Dr. John Paul SanGiovanni, associate professor in the School of Nutritional Sciences and Wellness and the BIO5 Institute, passed away on September 25. His family, friends, colleagues, and students remember him as a kind and caring man who dedicated himself to serving others through personal connection and through his groundbreaking research career. He is survived by his wife, Brigitte, his two sons, Jean-Philippe and Daniel, his parents, and his siblings.
“John Paul was a passionate and accomplished scientist with a remarkable breadth and depth to his work,” said Scott Going, former director of the School of Nutritional Sciences and Wellness. “He had a stellar career, and his scientific achievements were extremely impressive. But it was his zest for life and commitment to the people around him that will be missed most. He was always eager to help his colleagues and students – and their students and their families – in whatever way was needed.”
Dr. SanGiovanni joined the faculty at the University of Arizona in 2019, after nearly two decades at the National Institutes of Health (NIH), where he dedicated his career to developing food- and nutrient-based therapies for neurodegenerative and cardiovascular diseases. While there, he led large-scale, multi-center phase III clinical trials that resulted in standard-of-care treatments for age-related macular degeneration and won multiple NIH Director’s Awards, among others.
At the University of Arizona, Dr. SanGiovanni and his team employed emerging technologies and methodologies to advance our understanding of how our bodies interact with specific nutrients on a molecular level and how genetics influence our individual responses to those nutrients. His goal was to apply this knowledge to develop personalized interventions – to make better cures, for more people, more quickly.

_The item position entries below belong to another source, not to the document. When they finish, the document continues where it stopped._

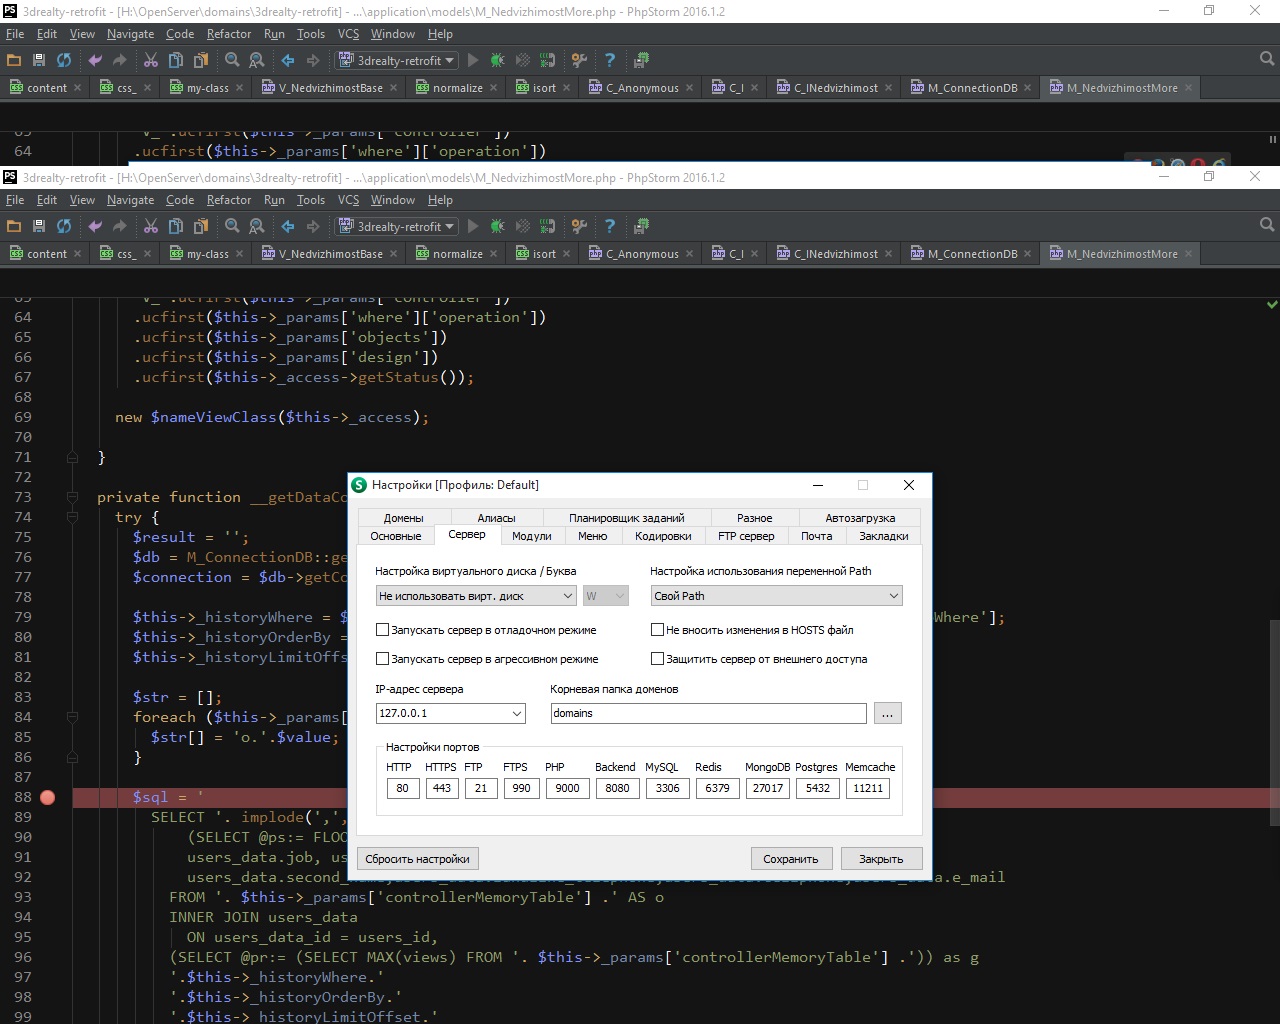Remove the breakpoint on line 88

(47, 797)
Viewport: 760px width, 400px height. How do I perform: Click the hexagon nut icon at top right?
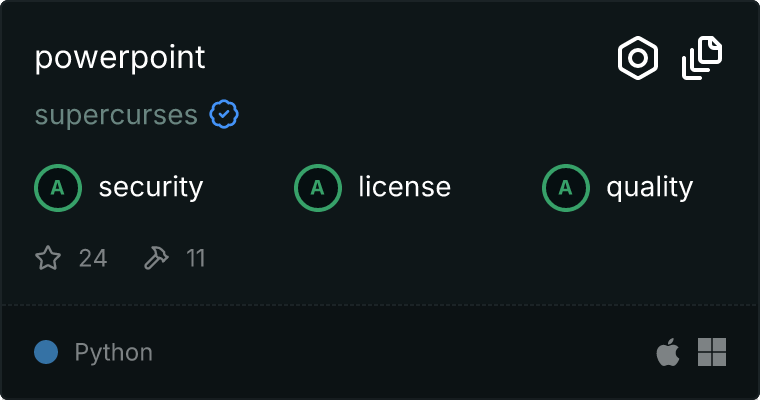tap(638, 58)
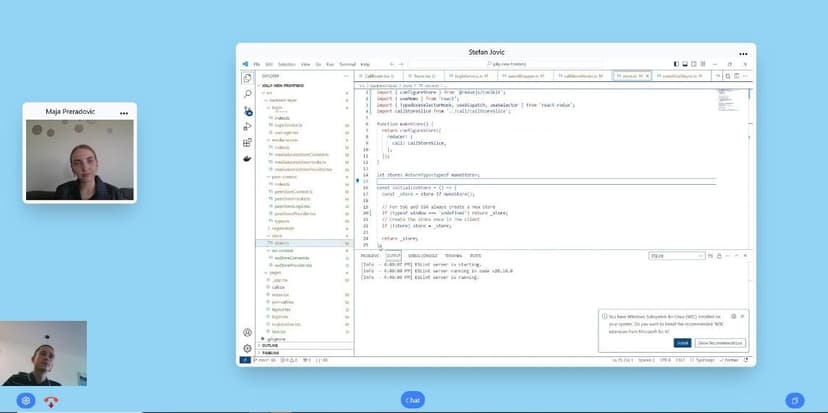Open the Run and Debug view

[x=247, y=126]
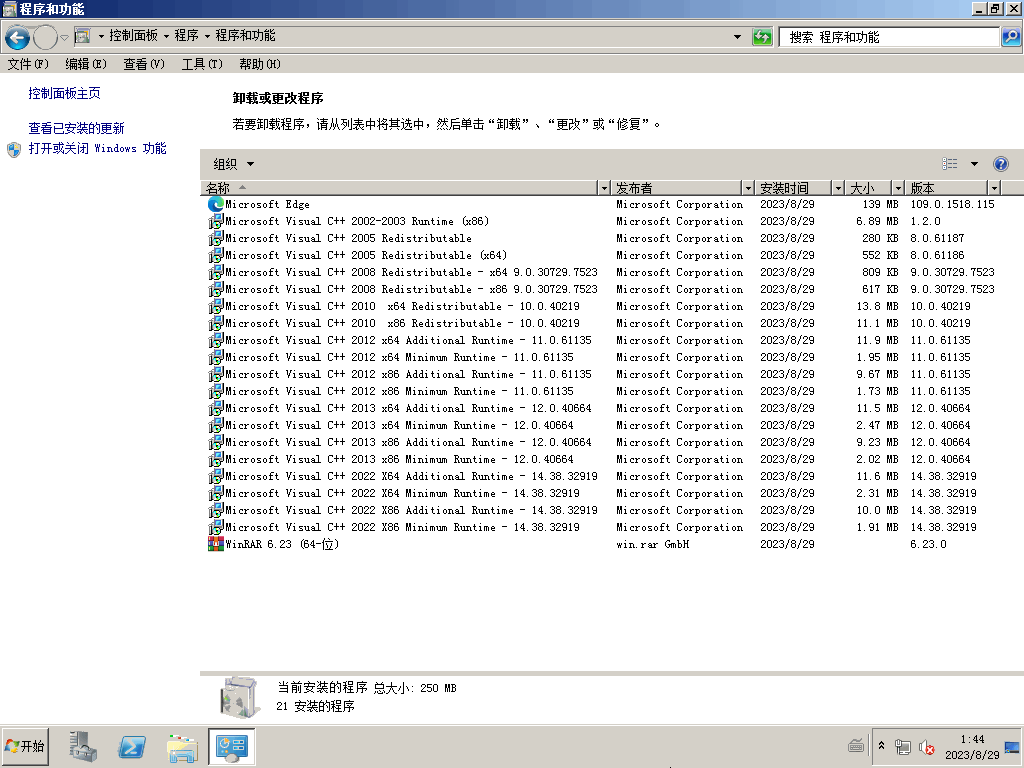Click the help question mark icon
1024x768 pixels.
(x=1000, y=164)
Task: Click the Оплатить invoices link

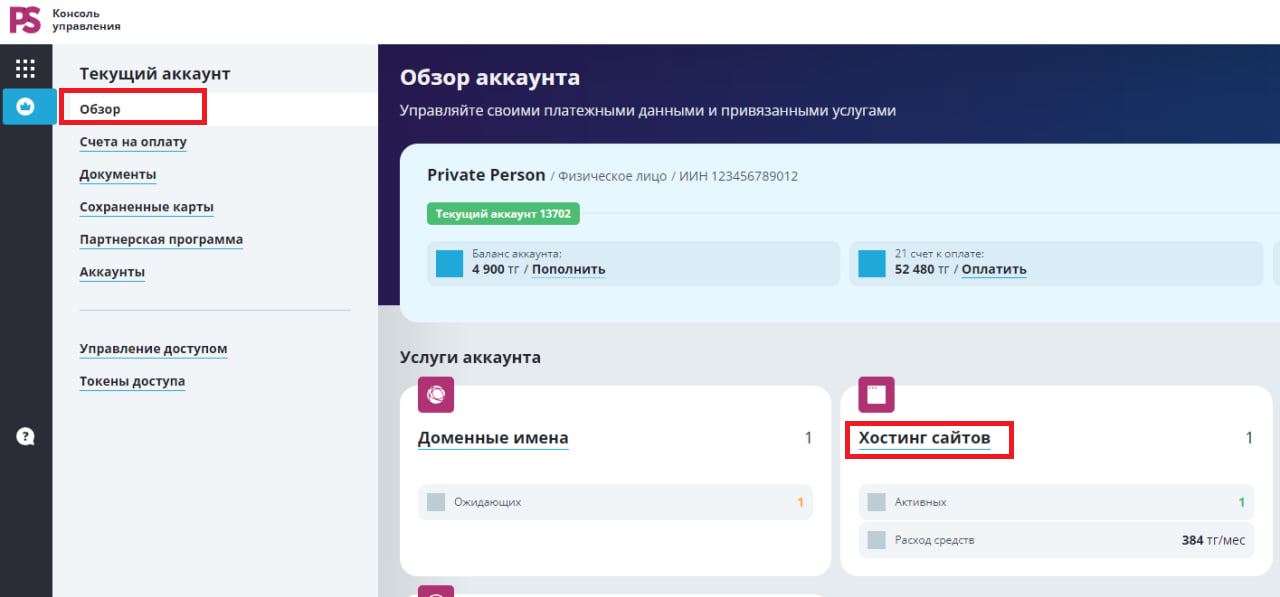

“John Paul was interested in how our molecular biology functions in the context of not just the foods that we eat, but the complex compounds that are contained in the food and the biological mechanisms that enable us to derive benefit from them,” explained Dr. Steven Winston, emeritus director of the Idaho National Engineering Laboratory and founder of the CrisiScience Collaborative. “He also understood that it’s not just about the nutrients themselves but how you present them – both so that the body can actually use them, and so that people actually want to eat them.”
Dr. SanGiovanni was an internationally recognized scholar on molecular nutrition. His work at the University of Arizona was supported by the NIH and the National Science Foundation (NSF), among others. He was the founding director of the Center for the Study of Nutrient-Responsive Systems, the Director of Food and Nutrition Programs for the NSF Industry-University Collaborative Research Center to Stream Health Care in Place, and a 2022 delegate to the European Nutrition Genetics Society. His professional memberships included the American Society for Nutrition, the American Society for Human Genetics, the International Society for the Study of Fatty Acids and Lipids, and the American Society for Experimental Neurotherapeutics.
Dr. SanGiovanni’s groundbreaking research has been cited more than 20,000 times and has been published on the covers of such prestigious journals as Science, Nature Medicine, the Proceedings of the National Academy of Sciences, and the Journal of the American Medical Association. His career research interests spanned the fields of nutritional biochemistry, biostatistics, visual psychophysics, neuroscience, and epidemiological research design.
“He personified the ‘specialist generalist’ to a greater degree than anyone I’ve ever encountered,” Winston said. “He could burrow into the deepest details of the most universal subjects and pick out nuggets others would never see.”